EXERCISE DESCRIPTION — Scan the listing for the word "computer" and report every line that contains it.

PROVIDED RECORDS —
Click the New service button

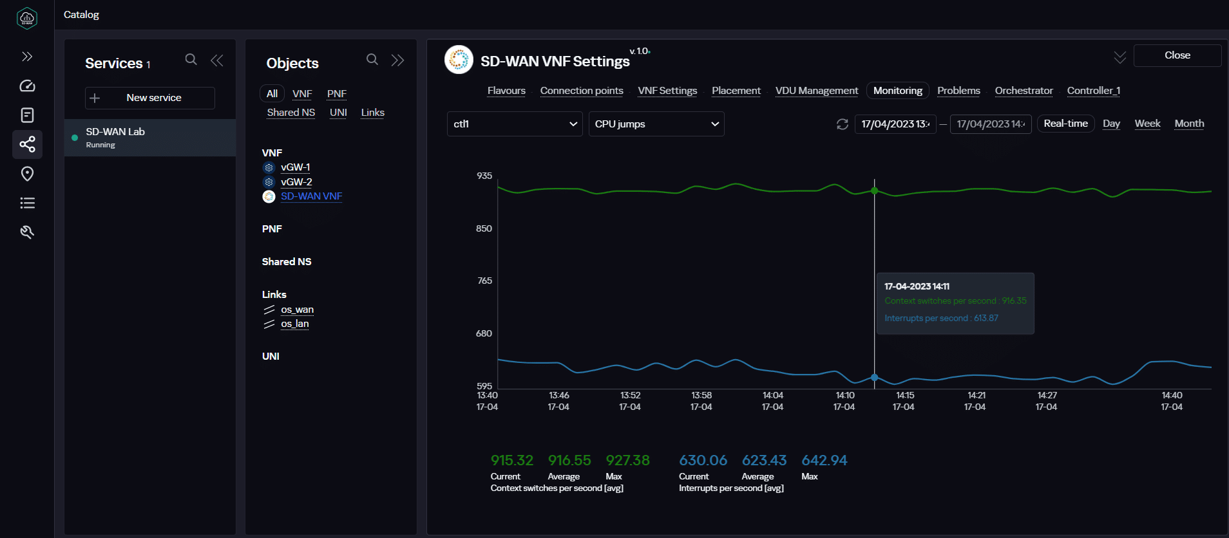tap(150, 98)
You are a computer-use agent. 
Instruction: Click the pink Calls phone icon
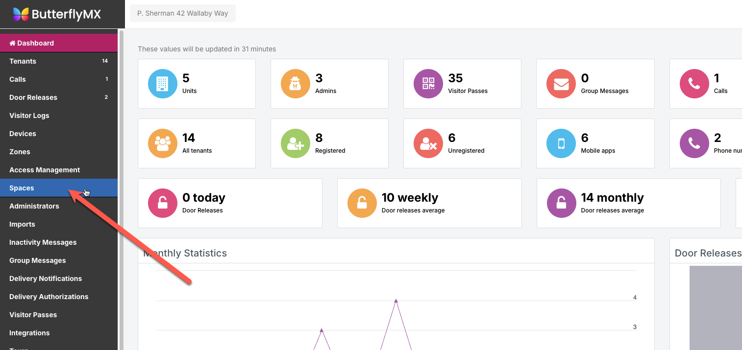tap(694, 84)
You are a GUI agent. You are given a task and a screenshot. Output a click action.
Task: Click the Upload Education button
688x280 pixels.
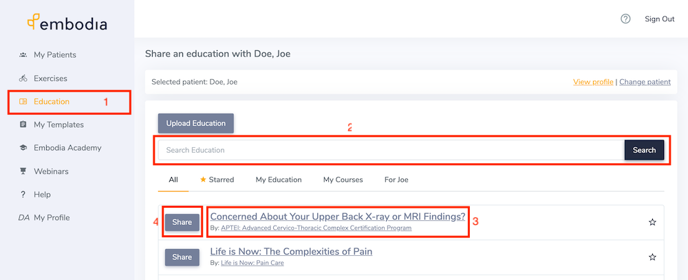pyautogui.click(x=195, y=123)
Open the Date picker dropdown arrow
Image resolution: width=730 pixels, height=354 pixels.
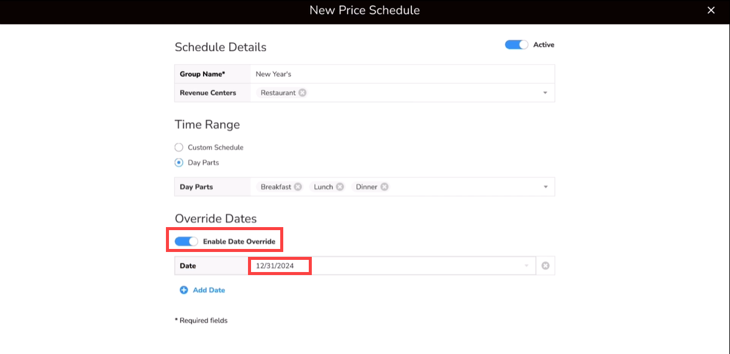click(526, 266)
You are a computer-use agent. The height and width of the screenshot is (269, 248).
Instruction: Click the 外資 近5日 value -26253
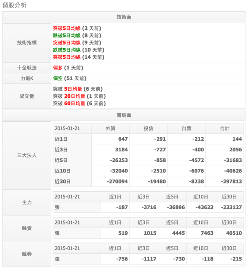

RESULT OF THE TASK —
You are a computer-use agent. 
You are a computer-use agent. The height and width of the screenshot is (269, 248).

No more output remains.